Below are some records. Print exactly the lines between the one holding "Expand the side Menu panel" and the one holding "This screenshot has height=1311, width=2240.", inclusive, and nothing else.

++++ PROVIDED MATERIAL

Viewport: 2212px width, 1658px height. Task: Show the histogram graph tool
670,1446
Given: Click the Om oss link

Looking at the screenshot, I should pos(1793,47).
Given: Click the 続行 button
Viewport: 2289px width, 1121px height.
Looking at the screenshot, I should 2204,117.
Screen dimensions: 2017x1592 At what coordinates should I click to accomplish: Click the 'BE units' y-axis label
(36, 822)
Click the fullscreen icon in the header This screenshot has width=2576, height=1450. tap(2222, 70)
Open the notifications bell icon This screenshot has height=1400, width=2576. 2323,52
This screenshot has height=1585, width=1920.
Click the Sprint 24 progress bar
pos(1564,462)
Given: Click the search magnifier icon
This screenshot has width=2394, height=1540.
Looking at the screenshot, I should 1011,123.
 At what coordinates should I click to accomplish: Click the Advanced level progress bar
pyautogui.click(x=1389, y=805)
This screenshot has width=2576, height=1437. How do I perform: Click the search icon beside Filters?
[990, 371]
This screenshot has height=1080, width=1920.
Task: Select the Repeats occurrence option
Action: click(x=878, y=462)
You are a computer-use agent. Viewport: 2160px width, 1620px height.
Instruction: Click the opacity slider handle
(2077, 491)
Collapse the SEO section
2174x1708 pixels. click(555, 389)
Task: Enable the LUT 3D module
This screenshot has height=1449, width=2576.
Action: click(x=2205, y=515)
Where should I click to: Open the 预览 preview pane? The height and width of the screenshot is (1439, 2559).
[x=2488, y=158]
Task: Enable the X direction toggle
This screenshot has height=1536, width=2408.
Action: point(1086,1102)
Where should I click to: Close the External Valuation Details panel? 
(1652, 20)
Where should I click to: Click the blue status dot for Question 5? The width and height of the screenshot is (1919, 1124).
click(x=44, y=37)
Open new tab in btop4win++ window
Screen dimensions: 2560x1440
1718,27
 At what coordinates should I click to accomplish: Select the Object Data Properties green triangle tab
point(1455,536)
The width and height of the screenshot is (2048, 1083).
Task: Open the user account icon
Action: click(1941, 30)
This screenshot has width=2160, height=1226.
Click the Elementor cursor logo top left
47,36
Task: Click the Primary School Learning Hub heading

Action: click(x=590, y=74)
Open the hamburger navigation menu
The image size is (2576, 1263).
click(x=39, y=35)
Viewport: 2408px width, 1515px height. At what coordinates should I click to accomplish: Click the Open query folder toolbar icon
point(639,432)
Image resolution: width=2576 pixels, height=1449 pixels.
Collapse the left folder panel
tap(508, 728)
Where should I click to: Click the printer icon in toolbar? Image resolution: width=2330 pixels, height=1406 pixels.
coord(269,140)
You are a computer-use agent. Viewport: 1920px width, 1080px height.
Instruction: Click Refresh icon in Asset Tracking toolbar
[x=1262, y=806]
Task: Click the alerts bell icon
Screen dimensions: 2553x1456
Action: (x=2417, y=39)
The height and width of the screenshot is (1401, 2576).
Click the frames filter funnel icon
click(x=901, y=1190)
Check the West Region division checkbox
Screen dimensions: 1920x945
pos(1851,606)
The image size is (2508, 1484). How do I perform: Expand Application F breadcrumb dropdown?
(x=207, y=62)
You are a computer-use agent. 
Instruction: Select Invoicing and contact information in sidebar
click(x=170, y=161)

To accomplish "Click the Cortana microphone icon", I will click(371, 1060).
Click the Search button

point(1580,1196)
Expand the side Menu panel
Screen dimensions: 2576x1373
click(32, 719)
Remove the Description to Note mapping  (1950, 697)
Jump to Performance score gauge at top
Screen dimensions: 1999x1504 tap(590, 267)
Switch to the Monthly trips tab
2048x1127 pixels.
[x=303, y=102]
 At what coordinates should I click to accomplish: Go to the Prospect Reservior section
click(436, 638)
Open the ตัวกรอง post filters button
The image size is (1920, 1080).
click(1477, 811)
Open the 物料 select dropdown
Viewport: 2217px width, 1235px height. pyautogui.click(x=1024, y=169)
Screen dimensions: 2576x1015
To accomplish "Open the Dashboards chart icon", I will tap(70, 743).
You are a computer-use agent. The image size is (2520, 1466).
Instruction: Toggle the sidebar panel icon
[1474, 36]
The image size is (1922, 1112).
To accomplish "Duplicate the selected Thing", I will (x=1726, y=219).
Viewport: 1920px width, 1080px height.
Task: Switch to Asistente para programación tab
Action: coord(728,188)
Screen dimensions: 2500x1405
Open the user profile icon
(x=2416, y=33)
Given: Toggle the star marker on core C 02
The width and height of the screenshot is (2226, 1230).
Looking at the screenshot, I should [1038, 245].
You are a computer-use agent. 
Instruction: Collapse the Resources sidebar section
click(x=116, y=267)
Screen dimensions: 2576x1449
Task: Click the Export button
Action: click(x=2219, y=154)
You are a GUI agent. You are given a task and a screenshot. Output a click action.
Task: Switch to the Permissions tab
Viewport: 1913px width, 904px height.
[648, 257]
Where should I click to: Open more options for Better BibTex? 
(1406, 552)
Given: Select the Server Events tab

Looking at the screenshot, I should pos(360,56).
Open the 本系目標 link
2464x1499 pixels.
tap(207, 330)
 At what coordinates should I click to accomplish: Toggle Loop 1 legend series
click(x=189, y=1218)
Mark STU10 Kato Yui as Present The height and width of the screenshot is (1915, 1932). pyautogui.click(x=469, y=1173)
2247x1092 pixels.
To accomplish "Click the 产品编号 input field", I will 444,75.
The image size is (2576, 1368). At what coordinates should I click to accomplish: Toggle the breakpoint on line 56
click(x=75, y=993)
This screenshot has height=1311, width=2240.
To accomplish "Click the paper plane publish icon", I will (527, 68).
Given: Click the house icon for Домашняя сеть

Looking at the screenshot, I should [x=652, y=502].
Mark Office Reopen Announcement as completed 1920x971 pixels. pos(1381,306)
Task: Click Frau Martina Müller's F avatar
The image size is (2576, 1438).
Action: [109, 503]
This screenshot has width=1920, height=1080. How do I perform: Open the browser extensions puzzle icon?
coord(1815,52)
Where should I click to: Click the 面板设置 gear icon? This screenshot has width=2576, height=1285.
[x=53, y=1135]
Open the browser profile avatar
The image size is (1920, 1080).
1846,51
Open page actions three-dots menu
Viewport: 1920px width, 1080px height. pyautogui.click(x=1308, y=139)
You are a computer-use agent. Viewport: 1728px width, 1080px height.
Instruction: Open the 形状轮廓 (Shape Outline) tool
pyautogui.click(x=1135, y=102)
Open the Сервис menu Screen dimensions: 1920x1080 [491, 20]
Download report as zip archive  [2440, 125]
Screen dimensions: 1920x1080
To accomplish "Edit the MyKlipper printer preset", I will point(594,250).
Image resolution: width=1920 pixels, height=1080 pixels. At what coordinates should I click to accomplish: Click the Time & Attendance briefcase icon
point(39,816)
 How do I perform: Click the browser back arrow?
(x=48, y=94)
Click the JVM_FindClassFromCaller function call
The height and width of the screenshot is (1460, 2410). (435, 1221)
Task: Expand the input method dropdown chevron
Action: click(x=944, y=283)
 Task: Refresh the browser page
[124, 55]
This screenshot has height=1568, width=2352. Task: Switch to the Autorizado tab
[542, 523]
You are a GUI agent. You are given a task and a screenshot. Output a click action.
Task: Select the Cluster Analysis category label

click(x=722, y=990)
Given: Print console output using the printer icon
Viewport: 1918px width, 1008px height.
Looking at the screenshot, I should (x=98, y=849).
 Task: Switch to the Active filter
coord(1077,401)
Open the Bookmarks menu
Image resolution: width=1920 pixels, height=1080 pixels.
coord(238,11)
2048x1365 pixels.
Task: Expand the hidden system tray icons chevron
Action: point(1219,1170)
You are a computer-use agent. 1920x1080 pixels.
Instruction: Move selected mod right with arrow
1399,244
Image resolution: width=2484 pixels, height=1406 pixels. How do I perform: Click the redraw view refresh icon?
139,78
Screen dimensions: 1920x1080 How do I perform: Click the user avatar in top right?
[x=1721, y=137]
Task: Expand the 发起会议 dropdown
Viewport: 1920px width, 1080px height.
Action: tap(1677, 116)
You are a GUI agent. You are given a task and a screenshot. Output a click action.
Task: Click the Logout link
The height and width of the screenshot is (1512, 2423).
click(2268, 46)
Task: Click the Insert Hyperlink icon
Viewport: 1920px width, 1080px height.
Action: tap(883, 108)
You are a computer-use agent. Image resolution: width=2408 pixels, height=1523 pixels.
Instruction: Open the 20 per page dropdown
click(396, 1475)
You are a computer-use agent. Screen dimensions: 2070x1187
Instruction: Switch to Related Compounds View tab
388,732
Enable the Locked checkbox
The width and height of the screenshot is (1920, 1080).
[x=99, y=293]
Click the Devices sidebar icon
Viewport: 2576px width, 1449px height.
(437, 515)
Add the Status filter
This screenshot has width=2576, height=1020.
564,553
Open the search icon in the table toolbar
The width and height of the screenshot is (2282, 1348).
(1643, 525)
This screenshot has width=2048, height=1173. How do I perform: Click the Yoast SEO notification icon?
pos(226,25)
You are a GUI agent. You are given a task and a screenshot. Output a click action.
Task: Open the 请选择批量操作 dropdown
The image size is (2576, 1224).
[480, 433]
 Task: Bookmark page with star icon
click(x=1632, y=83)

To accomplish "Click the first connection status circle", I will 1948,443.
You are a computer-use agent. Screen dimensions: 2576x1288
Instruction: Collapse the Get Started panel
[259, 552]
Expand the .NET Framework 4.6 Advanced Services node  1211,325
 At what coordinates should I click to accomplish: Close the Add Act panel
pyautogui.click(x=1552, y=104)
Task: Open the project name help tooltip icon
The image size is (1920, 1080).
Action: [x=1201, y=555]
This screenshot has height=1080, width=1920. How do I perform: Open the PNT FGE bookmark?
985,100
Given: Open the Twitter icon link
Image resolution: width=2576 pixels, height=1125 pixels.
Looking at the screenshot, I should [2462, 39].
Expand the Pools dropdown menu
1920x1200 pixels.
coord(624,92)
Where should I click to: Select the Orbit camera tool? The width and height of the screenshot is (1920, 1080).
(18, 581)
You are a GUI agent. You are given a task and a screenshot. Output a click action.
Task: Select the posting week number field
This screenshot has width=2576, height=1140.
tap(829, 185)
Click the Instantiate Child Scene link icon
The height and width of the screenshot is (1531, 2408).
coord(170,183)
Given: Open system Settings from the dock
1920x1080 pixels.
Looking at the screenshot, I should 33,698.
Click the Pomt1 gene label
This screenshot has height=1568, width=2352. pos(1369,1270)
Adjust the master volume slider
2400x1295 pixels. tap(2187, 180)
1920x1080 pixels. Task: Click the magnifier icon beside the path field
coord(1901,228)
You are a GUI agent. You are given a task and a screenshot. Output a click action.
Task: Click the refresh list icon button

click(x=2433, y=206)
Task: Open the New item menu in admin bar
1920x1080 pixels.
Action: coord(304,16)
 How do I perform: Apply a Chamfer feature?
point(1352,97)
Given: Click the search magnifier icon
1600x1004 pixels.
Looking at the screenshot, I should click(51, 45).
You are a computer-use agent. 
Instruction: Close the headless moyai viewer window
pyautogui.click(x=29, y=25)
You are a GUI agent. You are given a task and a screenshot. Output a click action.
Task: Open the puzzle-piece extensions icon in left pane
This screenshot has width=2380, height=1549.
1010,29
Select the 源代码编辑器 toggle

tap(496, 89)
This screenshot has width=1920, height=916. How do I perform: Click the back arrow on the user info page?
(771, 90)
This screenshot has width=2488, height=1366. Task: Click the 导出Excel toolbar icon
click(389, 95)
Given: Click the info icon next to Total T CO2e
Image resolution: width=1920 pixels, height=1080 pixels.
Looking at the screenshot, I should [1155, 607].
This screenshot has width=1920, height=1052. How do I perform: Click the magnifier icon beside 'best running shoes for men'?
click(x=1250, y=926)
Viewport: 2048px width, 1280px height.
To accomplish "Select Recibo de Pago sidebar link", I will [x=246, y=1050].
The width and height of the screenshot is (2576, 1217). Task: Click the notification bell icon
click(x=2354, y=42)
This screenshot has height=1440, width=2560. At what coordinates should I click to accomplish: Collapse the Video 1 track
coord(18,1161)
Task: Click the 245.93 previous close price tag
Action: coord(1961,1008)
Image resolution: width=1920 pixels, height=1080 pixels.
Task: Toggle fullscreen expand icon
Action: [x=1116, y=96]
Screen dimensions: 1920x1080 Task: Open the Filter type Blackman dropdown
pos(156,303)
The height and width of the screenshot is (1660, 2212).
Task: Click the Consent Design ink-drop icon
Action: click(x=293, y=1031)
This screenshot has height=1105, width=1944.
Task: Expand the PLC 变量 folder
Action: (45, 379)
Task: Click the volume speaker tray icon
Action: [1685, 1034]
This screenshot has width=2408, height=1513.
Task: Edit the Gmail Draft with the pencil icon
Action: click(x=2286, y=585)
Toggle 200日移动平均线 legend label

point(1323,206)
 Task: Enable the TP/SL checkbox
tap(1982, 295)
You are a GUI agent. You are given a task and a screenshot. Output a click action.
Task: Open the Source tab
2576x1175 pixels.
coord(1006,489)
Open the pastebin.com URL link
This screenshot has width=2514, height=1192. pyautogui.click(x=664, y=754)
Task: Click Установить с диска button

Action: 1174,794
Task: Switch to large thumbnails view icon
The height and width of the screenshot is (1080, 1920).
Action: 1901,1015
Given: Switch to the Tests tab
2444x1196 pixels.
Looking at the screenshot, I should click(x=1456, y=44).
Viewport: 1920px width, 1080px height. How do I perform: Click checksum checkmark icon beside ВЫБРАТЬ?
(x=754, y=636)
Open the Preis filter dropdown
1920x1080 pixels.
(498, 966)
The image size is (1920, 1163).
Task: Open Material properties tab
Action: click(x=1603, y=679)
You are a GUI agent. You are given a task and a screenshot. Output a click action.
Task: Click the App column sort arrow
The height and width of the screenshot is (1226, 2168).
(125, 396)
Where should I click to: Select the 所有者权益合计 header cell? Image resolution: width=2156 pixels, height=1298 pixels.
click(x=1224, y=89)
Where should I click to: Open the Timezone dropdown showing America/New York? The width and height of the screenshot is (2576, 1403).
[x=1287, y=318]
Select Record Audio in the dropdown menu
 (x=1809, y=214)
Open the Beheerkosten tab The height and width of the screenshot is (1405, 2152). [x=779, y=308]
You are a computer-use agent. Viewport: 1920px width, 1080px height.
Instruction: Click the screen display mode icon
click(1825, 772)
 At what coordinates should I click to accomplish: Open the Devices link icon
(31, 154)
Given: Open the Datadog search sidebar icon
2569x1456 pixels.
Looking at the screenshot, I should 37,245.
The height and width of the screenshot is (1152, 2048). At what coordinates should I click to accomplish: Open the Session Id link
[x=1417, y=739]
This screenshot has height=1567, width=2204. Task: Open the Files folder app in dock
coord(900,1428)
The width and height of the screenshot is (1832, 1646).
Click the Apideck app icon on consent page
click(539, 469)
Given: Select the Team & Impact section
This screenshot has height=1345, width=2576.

++++++++

*SOLUTION FOR THIS PROBLEM:*
Expand the side Menu panel
Screen dimensions: 2576x1373
click(32, 719)
Remove the Description to Note mapping  (1950, 697)
Jump to Performance score gauge at top
Screen dimensions: 1999x1504 tap(590, 267)
Switch to the Monthly trips tab
2048x1127 pixels.
[x=303, y=102]
 At what coordinates should I click to accomplish: Go to the Prospect Reservior section
click(436, 638)
Open the ตัวกรอง post filters button
The image size is (1920, 1080).
click(1477, 811)
Open the 物料 select dropdown
Viewport: 2217px width, 1235px height. pyautogui.click(x=1024, y=169)
Screen dimensions: 2576x1015
To accomplish "Open the Dashboards chart icon", I will tap(70, 743).
You are a computer-use agent. The image size is (2520, 1466).
Instruction: Toggle the sidebar panel icon
[1474, 36]
The image size is (1922, 1112).
To accomplish "Duplicate the selected Thing", I will (x=1726, y=219).
Viewport: 1920px width, 1080px height.
Task: Switch to Asistente para programación tab
Action: coord(728,188)
Screen dimensions: 2500x1405
Open the user profile icon
(x=2416, y=33)
Given: Toggle the star marker on core C 02
The width and height of the screenshot is (2226, 1230).
Looking at the screenshot, I should [1038, 245].
You are a computer-use agent. 
Instruction: Collapse the Resources sidebar section
click(x=116, y=267)
Screen dimensions: 2576x1449
Task: Click the Export button
Action: click(x=2219, y=154)
You are a GUI agent. You are given a task and a screenshot. Output a click action.
Task: Switch to the Permissions tab
Viewport: 1913px width, 904px height.
[648, 257]
Where should I click to: Open more options for Better BibTex? 
(1406, 552)
Given: Select the Server Events tab

Looking at the screenshot, I should pos(360,56).
Open the 本系目標 link
2464x1499 pixels.
tap(207, 330)
 At what coordinates should I click to accomplish: Toggle Loop 1 legend series
click(x=189, y=1218)
Mark STU10 Kato Yui as Present The height and width of the screenshot is (1915, 1932). pyautogui.click(x=469, y=1173)
2247x1092 pixels.
To accomplish "Click the 产品编号 input field", I will 444,75.
The image size is (2576, 1368). At what coordinates should I click to accomplish: Toggle the breakpoint on line 56
click(x=75, y=993)
This screenshot has height=1311, width=2240.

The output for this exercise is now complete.